Jeder verarbeitet Schicksalsschläge anders und nicht wenige zerbrechen daran. Andere hingegen raffen sich nach einem „bösen Absturz“ wieder auf. So auch die Hauptperson im Buch. Wie er den Weg in diese Hölle erlebte, wie sich der Absturz vollzog und wie er dann wieder herausgefunden hat – als ein anderer Mensch – , ist in dem Buch sehr erschreckend, aber auch mitfühlend dargelegt.

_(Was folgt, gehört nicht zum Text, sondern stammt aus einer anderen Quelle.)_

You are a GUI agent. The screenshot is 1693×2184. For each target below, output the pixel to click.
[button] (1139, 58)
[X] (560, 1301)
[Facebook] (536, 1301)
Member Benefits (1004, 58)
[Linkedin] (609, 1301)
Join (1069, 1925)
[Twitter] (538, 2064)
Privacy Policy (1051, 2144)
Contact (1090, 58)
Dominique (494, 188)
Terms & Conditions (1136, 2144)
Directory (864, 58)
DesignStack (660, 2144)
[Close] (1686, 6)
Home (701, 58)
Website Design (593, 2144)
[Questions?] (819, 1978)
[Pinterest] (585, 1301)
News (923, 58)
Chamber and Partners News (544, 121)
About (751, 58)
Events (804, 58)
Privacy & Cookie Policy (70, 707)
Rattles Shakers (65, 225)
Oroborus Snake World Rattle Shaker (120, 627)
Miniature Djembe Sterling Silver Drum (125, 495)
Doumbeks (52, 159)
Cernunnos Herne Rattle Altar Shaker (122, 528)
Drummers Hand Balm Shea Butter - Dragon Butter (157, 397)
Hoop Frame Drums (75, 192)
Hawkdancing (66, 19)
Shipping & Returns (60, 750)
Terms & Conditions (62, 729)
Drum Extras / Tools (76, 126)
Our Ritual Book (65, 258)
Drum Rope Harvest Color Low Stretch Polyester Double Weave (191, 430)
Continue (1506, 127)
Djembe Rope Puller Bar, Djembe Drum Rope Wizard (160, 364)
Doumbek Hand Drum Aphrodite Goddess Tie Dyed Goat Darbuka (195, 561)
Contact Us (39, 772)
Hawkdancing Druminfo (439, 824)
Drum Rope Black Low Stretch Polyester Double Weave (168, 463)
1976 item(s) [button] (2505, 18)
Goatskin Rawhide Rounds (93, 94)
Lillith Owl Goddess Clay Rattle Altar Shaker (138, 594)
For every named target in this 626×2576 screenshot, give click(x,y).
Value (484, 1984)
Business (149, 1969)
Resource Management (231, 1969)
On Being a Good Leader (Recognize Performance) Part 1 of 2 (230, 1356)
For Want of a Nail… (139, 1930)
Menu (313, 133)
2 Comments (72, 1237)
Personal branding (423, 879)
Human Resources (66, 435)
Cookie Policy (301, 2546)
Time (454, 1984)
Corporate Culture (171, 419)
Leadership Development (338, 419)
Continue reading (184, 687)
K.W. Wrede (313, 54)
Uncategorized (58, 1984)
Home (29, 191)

Vor allem, wie böse und gemein ein Mensch unter bestimmten Umständen werden kann, wenn der hässliche Zwerg in ihm tobt.

Der Protagonist erzählt über seine Kindheit, seine Erziehung, seine Karriere, seine Ehe und seinen Absturz in die Hölle, die er schmerzhaft durchschritt und wie er sie schließlich wieder verließ.

Wie viele von Susanna Tamaro´s Büchern ist auch dieses sehr ergreifend und emotional geschrieben.

Mit ein Grund, warum ich hier darüber schreibe, ist die Tatsache, dass ich mich in dem Buch „wiedergefunden“ habe – beim Lesen begegneten mir plötzlich Begriffe/Themen, die ich gerade vor ein paar Tagen erörtert habe – nun ja, manchmal gibt es solche Zufälle. Es war z.B. die Rede von:

Zeitvergeudung, Sticheleien, Muscheln und Perlen, es ging um „das Filigrane“ sehen können, anderen keine Vorwürfe zu machen, dann, wie schwer es ist, Nebeneinander zu gehen, wieder zum Kind werden … und schliesslich um „Das Böse“ (die zwei Welten, in denen wir leben bzw. die 1000 Seelen, die uns bewohnen. Ich schrieb in
https://seelenglimmern.com/2015/09/06/der-mensch-dieses-unzuverlaessige-wesen/
darüber.

Hier nun ein Textauszug zum Letztgenannten, der mich natürlich besonders angesprochen hat:
„Man muss blind und taub sein, um nicht zu merken, dass unsere Tage im Hintergrund ein beunruhigendes Knirschen begleitet.
Was ist das Böse?
Hat es ein Gesicht?
Einen Namen?
Eine Stimme?
Oder ist es still, unsichtbar, unversöhnlich, dringt in unsere Poren, vermischt sich mit unserem Kreislauf, unseren Knochen, unserem Nervensystem und wird – ohne dass wir es merken – ein untrennbarer Teil unseres Selbst?
Und wie viele Arten des Bösen gibt es?
Da ist das gröbste, instinktivste Böse – das Böse der Gewalttäter, der Mörder, und dann gibt es subtilere Arten des Bösen, das manipulative – die, die dich glauben machen, ein der Macht gewidmetes Leben sei schöner und gerechter, als ein der Liebe gewidmetes Leben.
„Wie wird man eigentlich so weise?“, hat man mich einmal gefragt.
„Indem man durch die Hölle geht“, habe ich geantwortet. Um hinaufzugelangen, muss man vorher sehr tief hinabsteigen.“
„Aber wie kommt man aus der Hölle heraus?“, drängte mein Gast weiter.
„Indem man auf Begegnungen vertraut.“
„Dann muss man sich also zuerst verirren, um den Weg zu finden?“, fragte er verblüfft.
„Ja, wie der Däumling im Wald.“ Ich lächelte. „Man muss sich zuerst verlieren, um sich wierderzufinden.“  […..]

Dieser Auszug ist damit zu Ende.